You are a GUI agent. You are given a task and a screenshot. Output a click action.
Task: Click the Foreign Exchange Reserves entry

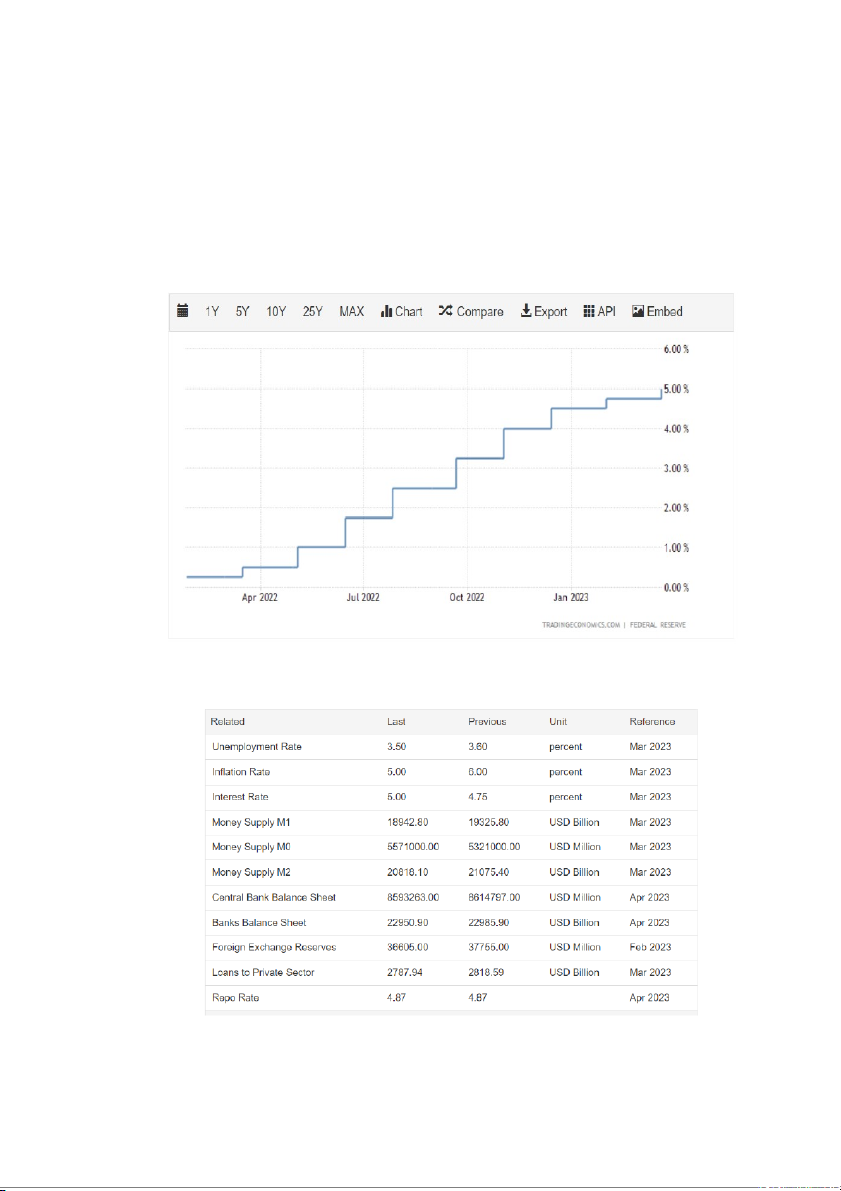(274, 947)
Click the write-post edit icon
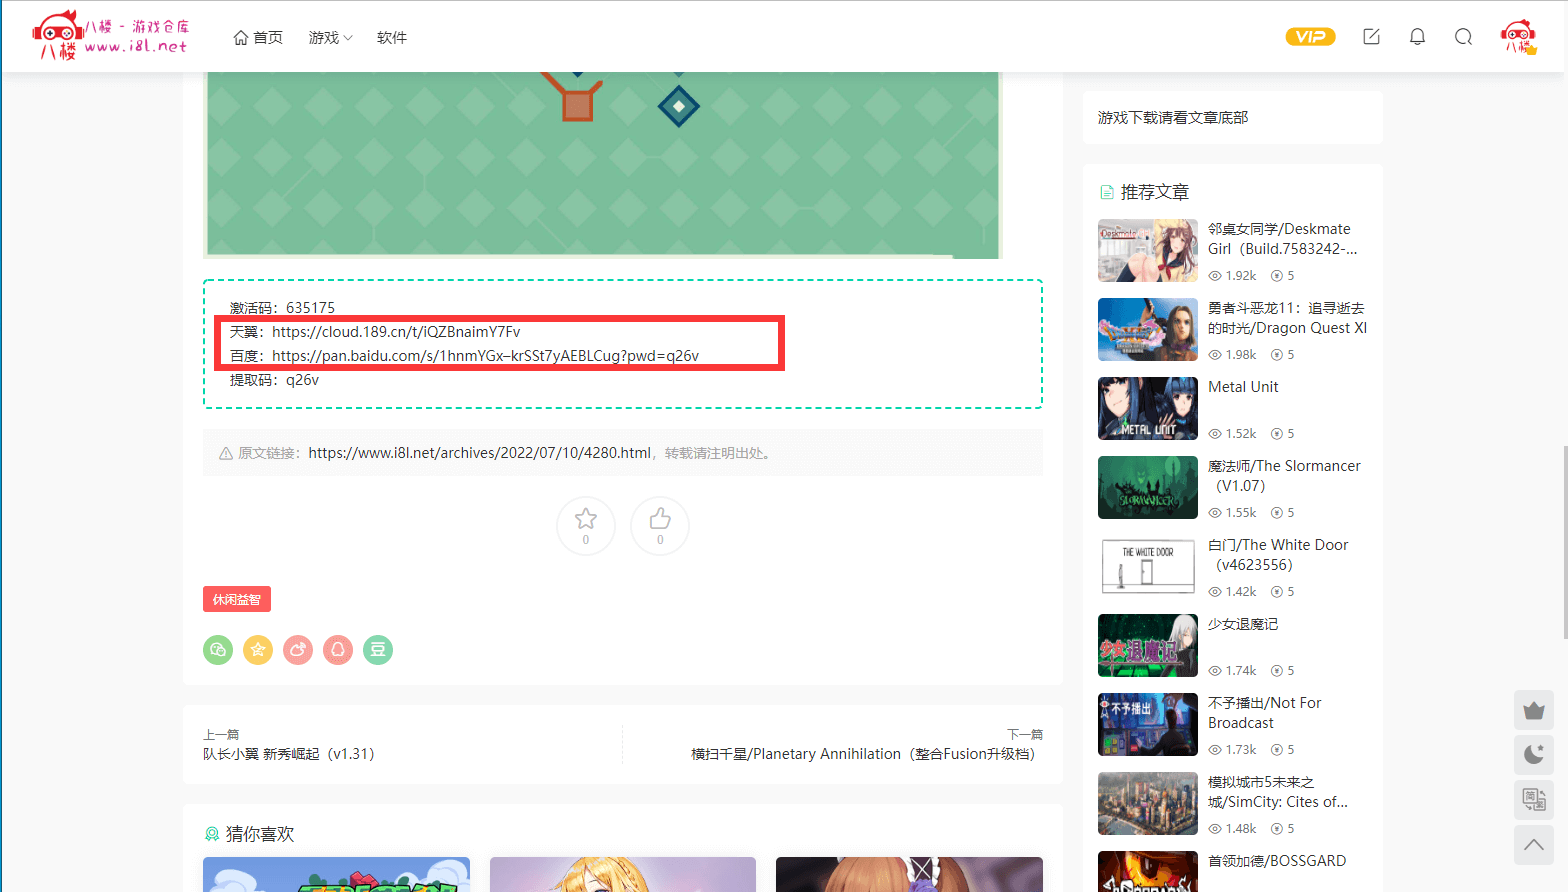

++++++++++

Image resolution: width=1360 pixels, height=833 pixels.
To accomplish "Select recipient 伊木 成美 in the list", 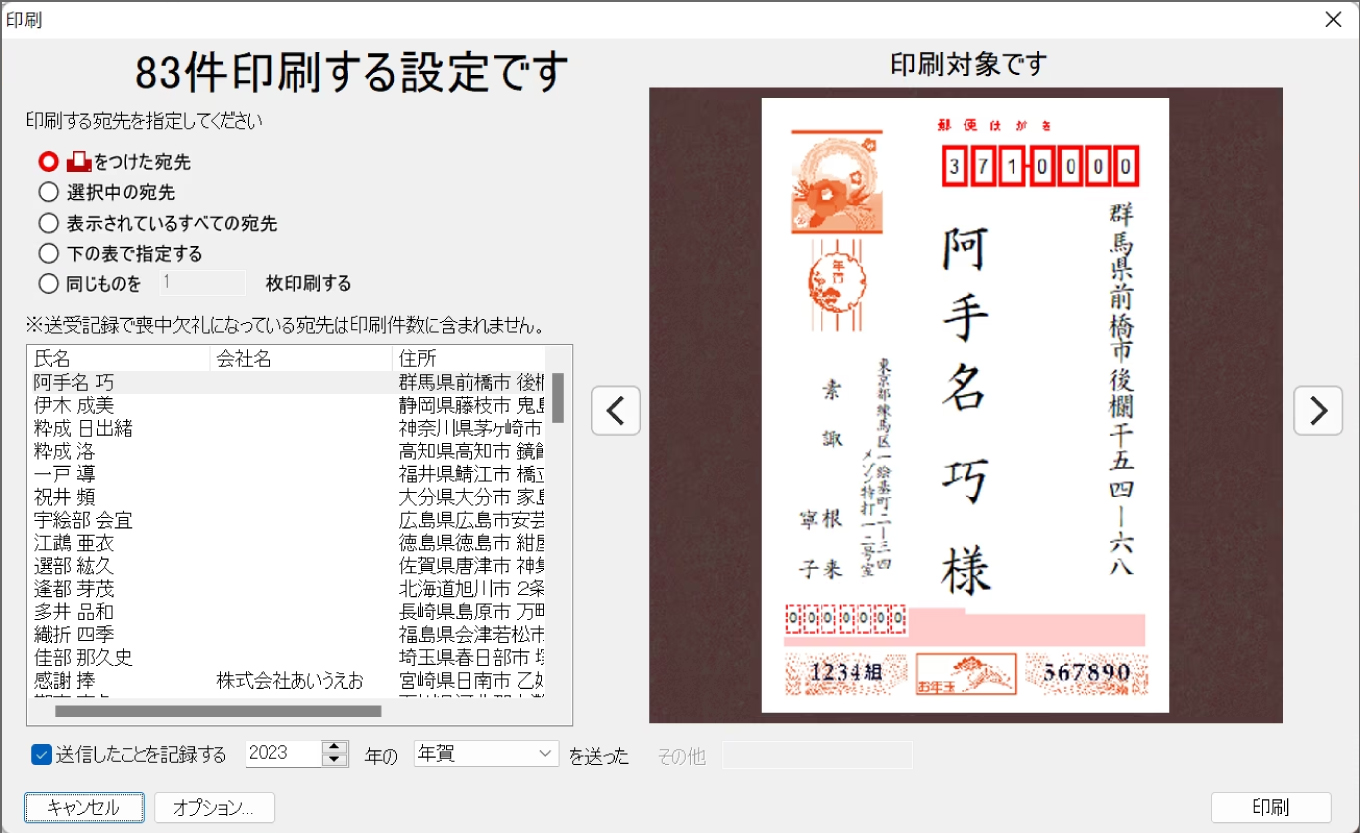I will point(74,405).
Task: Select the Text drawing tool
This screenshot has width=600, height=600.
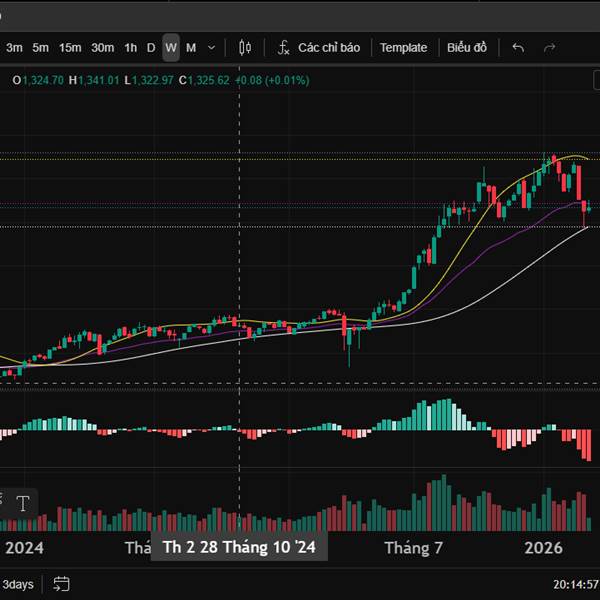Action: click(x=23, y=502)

++++++++++

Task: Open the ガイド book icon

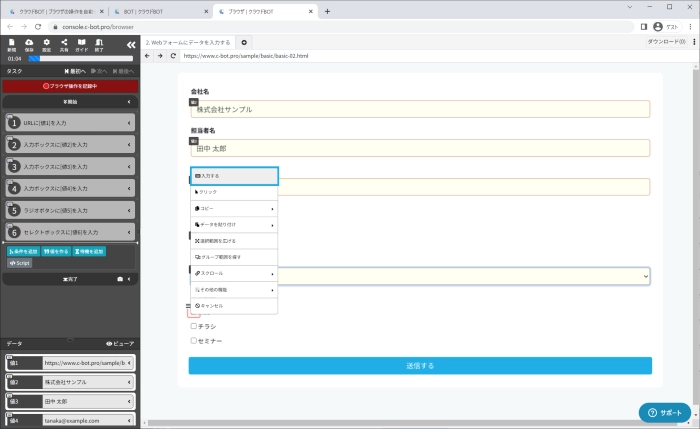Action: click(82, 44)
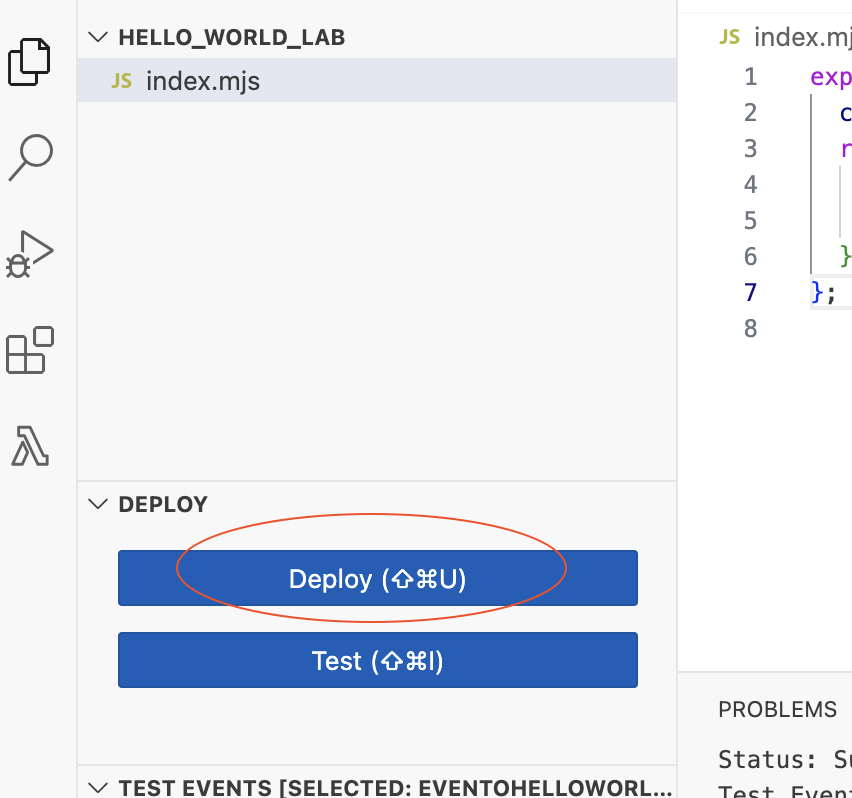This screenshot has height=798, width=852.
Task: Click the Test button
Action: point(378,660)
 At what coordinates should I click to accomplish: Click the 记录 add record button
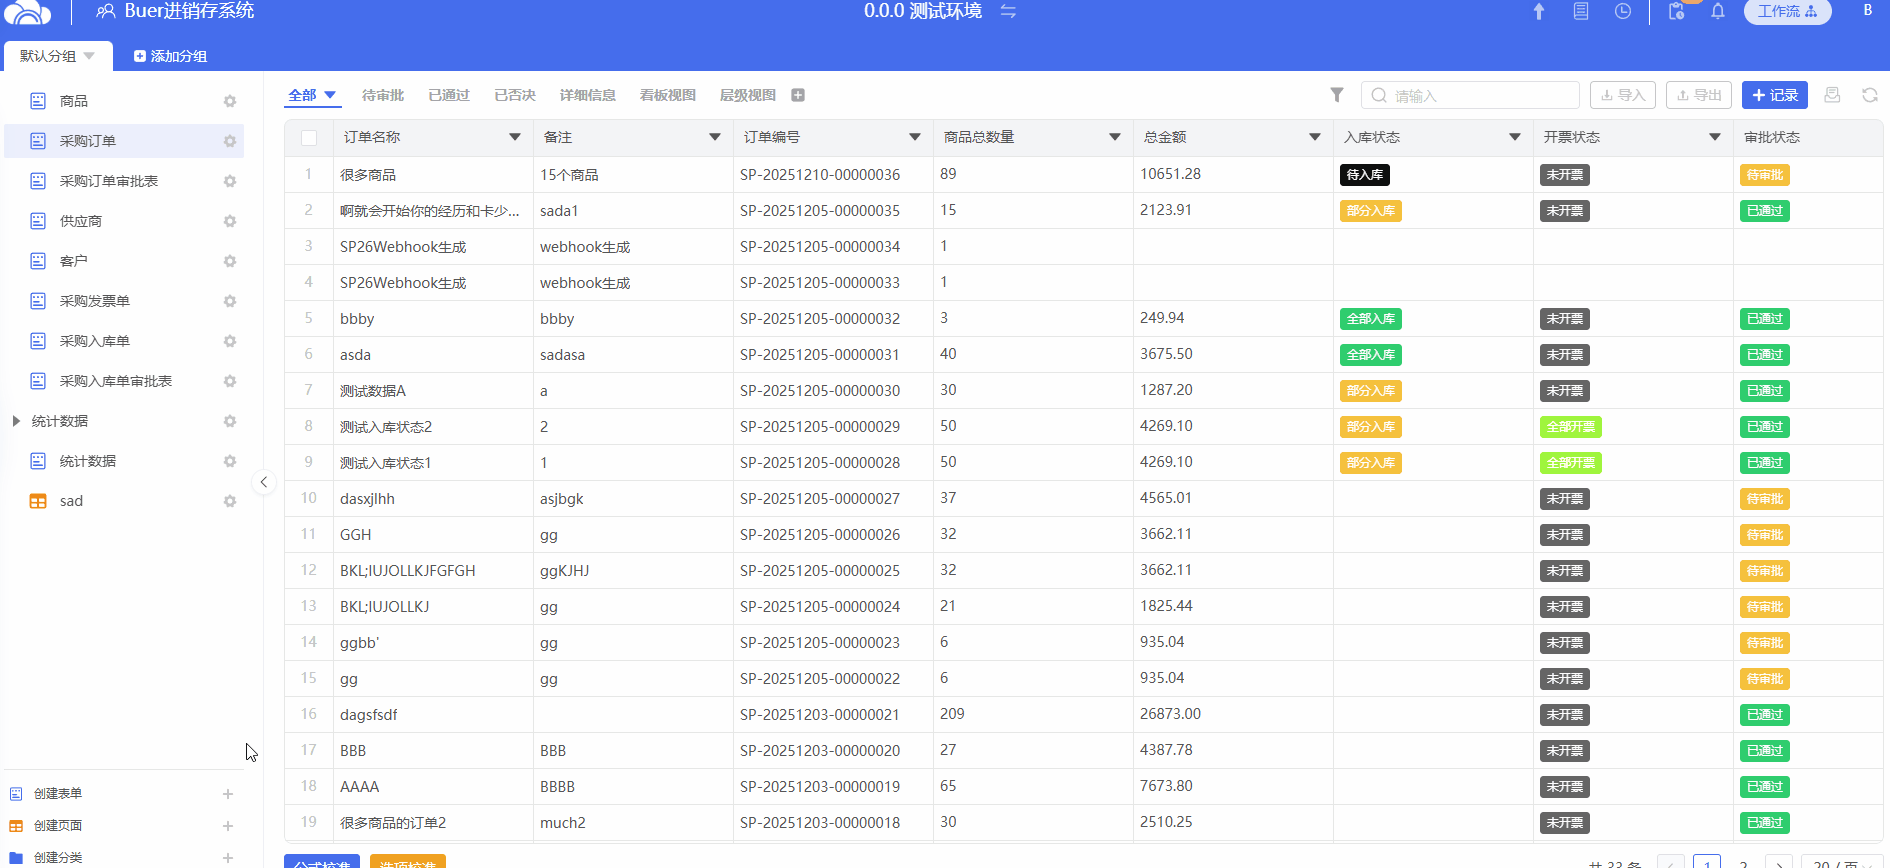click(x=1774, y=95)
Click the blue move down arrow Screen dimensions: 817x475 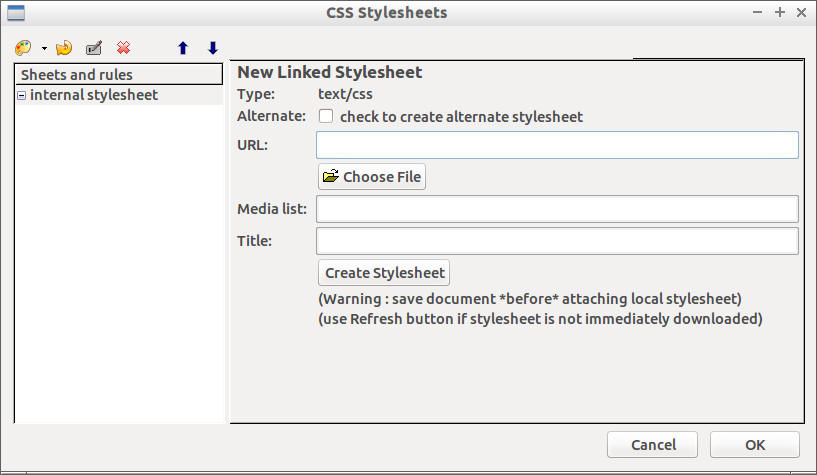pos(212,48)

++++++++++

*To do*. Here the job is to copy the stretch of records from the line containing "You are a GUI" through the line containing "Click the write-post edit icon", word for word. Leave every picture out.

*Answer box*.
You are a GUI agent. You are given a task and a screenshot. Output a click action.
Task: Click the Foreign Exchange Reserves entry

(274, 947)
Click the write-post edit icon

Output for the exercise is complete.